---------- Dataset records

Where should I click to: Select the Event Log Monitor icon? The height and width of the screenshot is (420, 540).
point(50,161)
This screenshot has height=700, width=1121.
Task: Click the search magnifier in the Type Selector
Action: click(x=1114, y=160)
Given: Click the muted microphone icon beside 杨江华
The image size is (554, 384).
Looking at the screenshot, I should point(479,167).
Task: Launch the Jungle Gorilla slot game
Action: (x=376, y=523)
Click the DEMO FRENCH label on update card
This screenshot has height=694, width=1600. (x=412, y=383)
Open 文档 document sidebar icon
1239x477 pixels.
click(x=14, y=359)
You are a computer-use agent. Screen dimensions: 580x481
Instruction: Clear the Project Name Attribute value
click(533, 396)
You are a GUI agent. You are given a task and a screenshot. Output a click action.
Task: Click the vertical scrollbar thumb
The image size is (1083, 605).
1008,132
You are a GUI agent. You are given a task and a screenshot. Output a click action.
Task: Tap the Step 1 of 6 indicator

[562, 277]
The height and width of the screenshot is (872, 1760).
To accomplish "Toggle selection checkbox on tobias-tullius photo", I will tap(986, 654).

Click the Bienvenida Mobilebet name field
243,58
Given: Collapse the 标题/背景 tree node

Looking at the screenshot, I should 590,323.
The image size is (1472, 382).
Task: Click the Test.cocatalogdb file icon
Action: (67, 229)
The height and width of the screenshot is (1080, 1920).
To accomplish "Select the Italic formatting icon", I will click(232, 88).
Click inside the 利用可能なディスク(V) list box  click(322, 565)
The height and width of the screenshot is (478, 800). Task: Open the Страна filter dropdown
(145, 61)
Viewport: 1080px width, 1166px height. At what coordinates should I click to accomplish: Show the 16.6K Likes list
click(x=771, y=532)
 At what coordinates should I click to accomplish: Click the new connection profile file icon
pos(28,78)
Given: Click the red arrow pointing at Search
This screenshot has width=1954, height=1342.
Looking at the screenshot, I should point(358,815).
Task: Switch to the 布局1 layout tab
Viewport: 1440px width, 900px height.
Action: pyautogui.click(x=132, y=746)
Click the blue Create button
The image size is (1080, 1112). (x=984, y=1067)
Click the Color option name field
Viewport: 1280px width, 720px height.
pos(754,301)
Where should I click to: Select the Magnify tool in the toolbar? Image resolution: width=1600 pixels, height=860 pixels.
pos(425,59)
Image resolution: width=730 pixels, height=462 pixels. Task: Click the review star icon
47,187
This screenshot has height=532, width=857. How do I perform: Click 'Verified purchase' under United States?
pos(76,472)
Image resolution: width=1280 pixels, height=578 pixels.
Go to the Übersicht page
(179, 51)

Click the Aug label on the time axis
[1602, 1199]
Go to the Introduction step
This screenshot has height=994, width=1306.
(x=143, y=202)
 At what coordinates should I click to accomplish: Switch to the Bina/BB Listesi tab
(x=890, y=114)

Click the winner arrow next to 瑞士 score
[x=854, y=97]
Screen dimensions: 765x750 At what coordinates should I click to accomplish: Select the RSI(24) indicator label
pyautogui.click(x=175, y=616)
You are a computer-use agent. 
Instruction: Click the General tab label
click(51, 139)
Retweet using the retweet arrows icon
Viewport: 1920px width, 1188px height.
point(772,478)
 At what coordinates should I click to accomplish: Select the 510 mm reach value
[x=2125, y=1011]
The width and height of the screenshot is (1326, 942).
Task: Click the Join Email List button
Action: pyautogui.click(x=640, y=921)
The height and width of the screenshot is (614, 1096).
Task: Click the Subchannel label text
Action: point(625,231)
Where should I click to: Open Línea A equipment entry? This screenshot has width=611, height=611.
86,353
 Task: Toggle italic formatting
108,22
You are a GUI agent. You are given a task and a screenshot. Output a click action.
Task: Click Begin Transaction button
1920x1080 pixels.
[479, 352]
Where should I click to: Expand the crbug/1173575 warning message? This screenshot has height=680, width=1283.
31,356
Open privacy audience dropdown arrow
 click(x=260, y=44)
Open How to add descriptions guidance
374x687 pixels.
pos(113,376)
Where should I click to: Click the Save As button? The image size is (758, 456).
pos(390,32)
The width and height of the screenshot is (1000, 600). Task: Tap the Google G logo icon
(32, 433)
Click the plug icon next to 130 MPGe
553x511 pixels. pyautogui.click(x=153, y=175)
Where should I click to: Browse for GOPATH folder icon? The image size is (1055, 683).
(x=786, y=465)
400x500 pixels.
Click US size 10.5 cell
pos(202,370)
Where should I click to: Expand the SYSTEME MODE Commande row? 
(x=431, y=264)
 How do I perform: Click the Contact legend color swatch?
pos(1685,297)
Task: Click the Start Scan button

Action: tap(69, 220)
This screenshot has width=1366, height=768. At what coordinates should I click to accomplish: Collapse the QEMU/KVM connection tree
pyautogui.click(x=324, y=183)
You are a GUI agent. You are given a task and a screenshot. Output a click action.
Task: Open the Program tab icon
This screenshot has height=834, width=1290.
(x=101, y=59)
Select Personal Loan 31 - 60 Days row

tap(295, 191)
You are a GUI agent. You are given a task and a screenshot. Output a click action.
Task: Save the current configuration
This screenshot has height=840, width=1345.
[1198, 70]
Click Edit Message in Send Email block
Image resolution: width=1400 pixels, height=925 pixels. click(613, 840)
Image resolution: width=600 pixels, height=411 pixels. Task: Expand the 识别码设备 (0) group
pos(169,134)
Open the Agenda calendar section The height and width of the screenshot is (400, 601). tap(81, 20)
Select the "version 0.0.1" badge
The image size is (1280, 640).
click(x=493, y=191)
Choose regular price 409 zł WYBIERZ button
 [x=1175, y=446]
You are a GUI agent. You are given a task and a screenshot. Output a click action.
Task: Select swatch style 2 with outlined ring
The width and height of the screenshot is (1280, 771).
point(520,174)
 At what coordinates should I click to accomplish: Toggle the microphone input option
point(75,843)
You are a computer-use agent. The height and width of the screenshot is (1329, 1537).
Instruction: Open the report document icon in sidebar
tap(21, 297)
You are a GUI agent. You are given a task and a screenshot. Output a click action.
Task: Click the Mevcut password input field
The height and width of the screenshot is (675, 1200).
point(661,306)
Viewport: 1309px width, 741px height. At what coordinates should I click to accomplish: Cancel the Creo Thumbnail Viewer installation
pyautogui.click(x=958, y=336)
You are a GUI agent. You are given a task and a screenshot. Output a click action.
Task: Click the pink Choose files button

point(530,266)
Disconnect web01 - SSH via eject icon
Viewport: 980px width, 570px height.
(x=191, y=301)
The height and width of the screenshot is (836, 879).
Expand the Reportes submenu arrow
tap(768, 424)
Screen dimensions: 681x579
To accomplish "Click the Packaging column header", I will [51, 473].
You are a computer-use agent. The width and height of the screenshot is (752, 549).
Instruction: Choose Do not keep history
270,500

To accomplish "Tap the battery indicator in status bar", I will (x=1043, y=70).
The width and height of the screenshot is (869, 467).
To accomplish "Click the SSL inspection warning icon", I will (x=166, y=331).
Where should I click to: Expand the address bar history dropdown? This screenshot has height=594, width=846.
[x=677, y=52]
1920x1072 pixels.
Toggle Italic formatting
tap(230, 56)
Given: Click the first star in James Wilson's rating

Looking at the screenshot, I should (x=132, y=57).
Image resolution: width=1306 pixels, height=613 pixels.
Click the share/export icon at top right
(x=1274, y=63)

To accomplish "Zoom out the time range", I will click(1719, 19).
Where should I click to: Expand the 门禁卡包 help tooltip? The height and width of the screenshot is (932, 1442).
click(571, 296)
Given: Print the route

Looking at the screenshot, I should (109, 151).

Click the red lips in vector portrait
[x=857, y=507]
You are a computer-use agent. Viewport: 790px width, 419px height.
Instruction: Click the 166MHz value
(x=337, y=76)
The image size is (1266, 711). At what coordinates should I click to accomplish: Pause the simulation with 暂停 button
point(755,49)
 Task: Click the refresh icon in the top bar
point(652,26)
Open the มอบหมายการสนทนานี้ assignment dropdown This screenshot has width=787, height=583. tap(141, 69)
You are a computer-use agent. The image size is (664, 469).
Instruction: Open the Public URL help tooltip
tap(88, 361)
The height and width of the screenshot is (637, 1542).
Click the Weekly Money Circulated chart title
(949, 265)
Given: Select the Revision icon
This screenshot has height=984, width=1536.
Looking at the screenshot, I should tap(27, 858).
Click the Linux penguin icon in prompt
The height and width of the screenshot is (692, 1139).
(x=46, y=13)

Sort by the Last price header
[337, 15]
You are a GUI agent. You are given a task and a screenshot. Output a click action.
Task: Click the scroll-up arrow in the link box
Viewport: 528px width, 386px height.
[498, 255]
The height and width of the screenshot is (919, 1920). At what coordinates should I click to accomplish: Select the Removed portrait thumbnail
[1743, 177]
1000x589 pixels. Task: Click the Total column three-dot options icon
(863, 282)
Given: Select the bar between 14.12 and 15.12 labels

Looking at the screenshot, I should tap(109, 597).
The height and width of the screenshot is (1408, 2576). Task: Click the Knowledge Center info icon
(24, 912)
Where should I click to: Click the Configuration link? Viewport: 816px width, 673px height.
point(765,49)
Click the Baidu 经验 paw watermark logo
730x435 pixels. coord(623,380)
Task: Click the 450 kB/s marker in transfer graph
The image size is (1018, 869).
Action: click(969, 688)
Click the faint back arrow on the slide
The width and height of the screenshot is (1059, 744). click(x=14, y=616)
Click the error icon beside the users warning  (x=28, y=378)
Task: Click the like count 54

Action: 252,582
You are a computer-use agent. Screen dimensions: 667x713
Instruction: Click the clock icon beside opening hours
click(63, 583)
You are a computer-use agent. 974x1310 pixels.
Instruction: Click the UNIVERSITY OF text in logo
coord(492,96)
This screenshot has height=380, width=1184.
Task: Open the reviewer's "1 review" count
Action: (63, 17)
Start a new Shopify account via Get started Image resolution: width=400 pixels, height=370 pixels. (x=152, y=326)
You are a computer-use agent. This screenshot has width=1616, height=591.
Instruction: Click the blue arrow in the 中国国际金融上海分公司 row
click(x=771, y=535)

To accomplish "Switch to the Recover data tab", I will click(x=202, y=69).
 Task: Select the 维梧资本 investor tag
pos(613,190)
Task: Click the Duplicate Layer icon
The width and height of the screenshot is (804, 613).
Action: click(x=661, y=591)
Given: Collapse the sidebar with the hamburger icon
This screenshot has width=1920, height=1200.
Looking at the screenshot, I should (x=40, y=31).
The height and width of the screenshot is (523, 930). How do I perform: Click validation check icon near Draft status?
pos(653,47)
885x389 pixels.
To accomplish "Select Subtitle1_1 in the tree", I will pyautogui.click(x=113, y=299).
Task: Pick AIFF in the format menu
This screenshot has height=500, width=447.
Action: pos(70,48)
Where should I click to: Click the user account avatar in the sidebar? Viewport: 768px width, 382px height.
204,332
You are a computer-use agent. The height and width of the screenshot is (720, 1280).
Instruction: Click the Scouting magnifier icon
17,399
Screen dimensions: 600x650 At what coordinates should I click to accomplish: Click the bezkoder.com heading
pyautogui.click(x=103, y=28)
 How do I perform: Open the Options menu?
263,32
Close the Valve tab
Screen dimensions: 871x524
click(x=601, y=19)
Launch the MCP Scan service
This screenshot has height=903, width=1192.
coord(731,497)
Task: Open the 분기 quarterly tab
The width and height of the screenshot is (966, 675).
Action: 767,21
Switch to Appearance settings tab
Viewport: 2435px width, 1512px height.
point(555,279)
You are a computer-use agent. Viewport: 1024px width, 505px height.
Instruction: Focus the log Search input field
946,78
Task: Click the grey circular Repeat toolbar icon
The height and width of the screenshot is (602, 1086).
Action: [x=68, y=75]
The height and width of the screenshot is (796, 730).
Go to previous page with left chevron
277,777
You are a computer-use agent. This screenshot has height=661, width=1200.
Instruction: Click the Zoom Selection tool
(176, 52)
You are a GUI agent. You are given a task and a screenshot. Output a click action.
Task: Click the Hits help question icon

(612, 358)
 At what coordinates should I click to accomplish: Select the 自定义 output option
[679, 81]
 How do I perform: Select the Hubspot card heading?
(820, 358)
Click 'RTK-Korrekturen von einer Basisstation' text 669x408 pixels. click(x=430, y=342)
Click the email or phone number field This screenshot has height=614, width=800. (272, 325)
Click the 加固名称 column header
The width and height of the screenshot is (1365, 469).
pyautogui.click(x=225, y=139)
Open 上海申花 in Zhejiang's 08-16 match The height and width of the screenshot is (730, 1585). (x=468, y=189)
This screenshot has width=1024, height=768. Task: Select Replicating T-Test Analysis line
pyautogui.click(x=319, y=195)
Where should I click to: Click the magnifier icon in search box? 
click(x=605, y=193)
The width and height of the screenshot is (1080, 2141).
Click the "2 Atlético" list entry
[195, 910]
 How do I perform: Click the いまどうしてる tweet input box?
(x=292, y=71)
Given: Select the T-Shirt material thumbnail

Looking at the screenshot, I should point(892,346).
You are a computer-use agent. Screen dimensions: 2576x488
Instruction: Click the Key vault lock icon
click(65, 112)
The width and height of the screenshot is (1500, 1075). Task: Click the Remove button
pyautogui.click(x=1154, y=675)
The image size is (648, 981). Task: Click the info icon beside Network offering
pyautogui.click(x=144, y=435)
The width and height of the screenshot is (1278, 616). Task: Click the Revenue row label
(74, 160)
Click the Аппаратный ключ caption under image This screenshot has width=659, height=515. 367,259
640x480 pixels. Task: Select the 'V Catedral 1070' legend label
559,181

--------------------

What is needed is the number of lines in the entries that contain the word "will", written alone.

8